→ **Reading text**
Sunday, November 09, 2008

forgiveness, feeling safe and letting go


Forgiveness is a tolerance of mistakes, the ability to forgive each other for defections. Everyday acts of forgiveness among people who know each other in the real world are incredibly common.

1. Human beings forgive people who make them feel safe. To forgive we must know that the offender can't and won't harm us again. (Personally, I have found this to be painfully true. If I don't feel safe, I can't forgive.)

2. We are prone to forgive if the relationship has value to us. It is easier to forgive than to destroy the relationship and start over again. (As much as I value a relationship, if I don't feel safe, I can't trust. Since trust is the essential ingredient for forgiveness, safety is the key to everything.)

3. If we want to forgive, we need to have a conversation with the person who harmed us. The conversation should be about reassurance that safety can be restored in the relationship. It's important to talk about practicing behavior that will restore respect. This conversation can get messy and emotional, and the hard work starts after the conversation ends as people begin to re-establish trust once again. "Forgiveness is a brawny muscular exercise that someone with a passion for life should take on," according to Michael McCullough.

→ **Task item**
Edit the part of the forgiveness post that opens with the words containing "1. Human beings" and closes with "key to everything.)", putting "wrongdoer" in place of "offender".

→ **Data section**
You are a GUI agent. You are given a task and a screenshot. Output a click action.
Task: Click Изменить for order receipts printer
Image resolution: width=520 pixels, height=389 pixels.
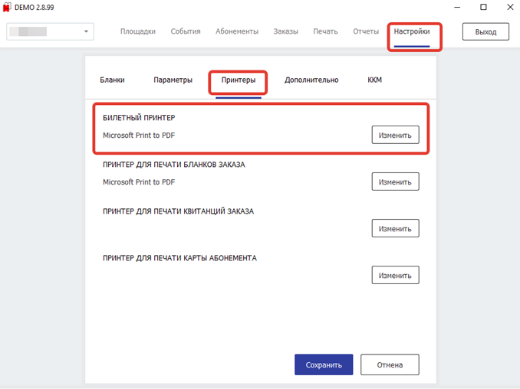(395, 229)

→ **Exercise answer**
1. Human beings forgive people who make them feel safe. To forgive we must know that the wrongdoer can't and won't harm us again. (Personally, I have found this to be painfully true. If I don't feel safe, I can't forgive.)

2. We are prone to forgive if the relationship has value to us. It is easier to forgive than to destroy the relationship and start over again. (As much as I value a relationship, if I don't feel safe, I can't trust. Since trust is the essential ingredient for forgiveness, safety is the key to everything.)